◆ **INSTRUCTION A**: Among the rows further down, set out the lines from the one containing "document is (924, 1308)." through the one containing "Electrical [526, 710]" as a Markdown table with columns named Row and Line, numbering each line and skipping blank lines.
-------- SELECTED TEXT
1918–1922
- Seats: 1
- Created from: Belfast South
- Replaced by: Belfast South

= Belfast Ormeau =

Parliamentary constituency in the United Kingdom, 1918–1922

Ormeau, a division of Belfast, was a UK parliamentary constituency in Ireland. It returned one Member of Parliament (MP) to the House of Commons of the United Kingdom from 1918 to 1922, using the first past the post electoral system.

==Boundaries and boundary changes==
The constituency was created by the Redistribution of Seats (Ireland) Act 1918 from an area which had been in the Belfast South constituency. It comprised the eastern half of South Belfast, and contained the Ormeau ward of Belfast Corporation.

It was in use at the 1918 general election only, and under the Government of Ireland Act 1920 its area was again part of the Belfast South constituency, with effect at the 1922 general election.
----------------
◆ **INSTRUCTION B**:
Answer these questions from the Belfast Ormeau text above:
(i) Which act created the constituency?
(ii) Under which act did its area become part of the Belfast South constituency again?
(iii) Which electoral system did it use to return its Member of Parliament?
-------- DATASET
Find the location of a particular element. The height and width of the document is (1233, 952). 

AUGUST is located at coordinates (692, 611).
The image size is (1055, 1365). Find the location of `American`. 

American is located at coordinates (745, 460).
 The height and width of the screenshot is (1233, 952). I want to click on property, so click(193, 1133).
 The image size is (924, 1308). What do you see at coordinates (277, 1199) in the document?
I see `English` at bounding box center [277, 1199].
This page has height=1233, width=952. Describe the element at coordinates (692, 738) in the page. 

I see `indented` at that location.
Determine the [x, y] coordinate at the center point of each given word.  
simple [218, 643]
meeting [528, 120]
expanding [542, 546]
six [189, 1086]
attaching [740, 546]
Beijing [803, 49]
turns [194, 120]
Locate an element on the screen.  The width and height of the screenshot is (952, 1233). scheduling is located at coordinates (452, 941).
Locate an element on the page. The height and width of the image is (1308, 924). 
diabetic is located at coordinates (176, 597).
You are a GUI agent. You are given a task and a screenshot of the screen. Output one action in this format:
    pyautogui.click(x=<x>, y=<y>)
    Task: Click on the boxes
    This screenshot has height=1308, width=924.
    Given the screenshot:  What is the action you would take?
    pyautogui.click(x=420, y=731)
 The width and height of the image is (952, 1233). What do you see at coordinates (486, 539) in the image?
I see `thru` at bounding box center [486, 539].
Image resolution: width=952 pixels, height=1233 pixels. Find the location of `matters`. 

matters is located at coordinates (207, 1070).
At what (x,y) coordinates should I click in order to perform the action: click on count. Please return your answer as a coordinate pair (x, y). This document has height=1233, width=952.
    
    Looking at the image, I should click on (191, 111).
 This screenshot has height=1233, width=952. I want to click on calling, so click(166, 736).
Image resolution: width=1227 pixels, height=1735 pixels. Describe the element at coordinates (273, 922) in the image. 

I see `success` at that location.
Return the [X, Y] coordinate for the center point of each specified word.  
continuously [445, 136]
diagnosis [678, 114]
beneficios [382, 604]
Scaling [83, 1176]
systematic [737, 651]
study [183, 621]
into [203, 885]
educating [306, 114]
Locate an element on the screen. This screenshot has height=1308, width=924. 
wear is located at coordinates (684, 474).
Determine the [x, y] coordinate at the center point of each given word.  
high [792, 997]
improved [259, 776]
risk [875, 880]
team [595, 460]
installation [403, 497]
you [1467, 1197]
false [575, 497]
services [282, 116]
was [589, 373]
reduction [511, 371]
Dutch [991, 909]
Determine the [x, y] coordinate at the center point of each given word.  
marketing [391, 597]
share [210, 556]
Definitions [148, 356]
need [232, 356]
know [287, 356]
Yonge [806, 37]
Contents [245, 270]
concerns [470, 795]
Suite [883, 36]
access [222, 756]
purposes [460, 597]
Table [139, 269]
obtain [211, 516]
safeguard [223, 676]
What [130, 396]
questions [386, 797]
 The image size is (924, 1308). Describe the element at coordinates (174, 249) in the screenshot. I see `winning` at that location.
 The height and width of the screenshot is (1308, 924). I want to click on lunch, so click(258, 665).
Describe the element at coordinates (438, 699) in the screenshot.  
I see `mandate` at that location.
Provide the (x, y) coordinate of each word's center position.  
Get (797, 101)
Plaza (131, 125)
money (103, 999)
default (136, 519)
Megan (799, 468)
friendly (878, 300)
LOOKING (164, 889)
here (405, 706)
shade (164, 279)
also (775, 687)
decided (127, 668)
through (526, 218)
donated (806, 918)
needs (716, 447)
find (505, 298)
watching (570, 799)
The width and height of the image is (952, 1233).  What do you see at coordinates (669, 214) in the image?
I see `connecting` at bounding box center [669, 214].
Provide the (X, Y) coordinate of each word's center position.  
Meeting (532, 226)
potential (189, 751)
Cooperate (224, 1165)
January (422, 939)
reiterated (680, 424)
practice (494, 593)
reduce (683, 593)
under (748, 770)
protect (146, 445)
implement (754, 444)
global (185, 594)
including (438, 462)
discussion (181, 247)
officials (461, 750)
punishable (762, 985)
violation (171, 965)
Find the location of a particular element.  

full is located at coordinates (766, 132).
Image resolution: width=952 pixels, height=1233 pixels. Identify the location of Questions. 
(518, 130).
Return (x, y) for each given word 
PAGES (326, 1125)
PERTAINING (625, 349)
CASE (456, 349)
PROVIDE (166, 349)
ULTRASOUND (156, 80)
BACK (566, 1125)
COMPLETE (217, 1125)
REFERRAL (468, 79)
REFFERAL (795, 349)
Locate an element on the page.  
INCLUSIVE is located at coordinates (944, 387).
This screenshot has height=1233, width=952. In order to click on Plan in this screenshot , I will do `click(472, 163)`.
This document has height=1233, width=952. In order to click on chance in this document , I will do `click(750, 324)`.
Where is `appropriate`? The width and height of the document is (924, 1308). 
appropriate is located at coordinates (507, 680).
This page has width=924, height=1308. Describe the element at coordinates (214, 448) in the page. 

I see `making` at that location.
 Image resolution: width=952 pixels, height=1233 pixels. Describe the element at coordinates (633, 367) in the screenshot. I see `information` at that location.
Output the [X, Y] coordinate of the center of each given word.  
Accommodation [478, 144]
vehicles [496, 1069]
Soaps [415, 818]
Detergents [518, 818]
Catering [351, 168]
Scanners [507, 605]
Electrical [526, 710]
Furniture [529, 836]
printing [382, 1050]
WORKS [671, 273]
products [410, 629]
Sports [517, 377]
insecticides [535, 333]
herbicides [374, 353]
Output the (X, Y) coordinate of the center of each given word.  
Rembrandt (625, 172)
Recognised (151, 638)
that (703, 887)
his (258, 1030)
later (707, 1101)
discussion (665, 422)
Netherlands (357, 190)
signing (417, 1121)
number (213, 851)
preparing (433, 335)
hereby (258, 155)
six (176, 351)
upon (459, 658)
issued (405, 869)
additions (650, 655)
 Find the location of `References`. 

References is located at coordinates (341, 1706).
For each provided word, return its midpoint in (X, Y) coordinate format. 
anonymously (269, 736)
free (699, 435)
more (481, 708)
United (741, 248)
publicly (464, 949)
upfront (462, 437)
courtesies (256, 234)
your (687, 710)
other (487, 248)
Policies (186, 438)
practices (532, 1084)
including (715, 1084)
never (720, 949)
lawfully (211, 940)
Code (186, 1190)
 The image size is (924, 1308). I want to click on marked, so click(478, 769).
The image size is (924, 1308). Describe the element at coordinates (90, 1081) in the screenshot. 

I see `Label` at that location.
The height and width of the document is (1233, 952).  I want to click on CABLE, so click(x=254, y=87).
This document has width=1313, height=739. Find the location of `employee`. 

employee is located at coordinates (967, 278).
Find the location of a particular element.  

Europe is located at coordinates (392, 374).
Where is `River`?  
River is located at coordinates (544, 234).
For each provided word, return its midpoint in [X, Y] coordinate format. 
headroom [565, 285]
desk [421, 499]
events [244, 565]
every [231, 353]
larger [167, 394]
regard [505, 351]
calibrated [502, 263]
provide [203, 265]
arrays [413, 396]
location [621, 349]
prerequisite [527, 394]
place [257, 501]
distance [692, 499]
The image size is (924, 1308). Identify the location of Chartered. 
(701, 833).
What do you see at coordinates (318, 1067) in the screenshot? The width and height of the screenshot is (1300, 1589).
----------------
◆ **EXERCISE RESPONSE A**:
| Row | Line |
|---|---|
| 1 | Where is `appropriate`? The width and height of the document is (924, 1308).  |
| 2 | appropriate is located at coordinates (507, 680). |
| 3 | This page has width=924, height=1308. Describe the element at coordinates (214, 448) in the page.  |
| 4 | I see `making` at that location. |
| 5 |  Image resolution: width=952 pixels, height=1233 pixels. Describe the element at coordinates (633, 367) in the screenshot. I see `information` at that location. |
| 6 | Output the [X, Y] coordinate of the center of each given word.   |
| 7 | Accommodation [478, 144] |
| 8 | vehicles [496, 1069] |
| 9 | Soaps [415, 818] |
| 10 | Detergents [518, 818] |
| 11 | Catering [351, 168] |
| 12 | Scanners [507, 605] |
| 13 | Electrical [526, 710] |

◆ **EXERCISE RESPONSE B**:
(i) The Redistribution of Seats (Ireland) Act 1918
(ii) The Government of Ireland Act 1920
(iii) The first past the post electoral system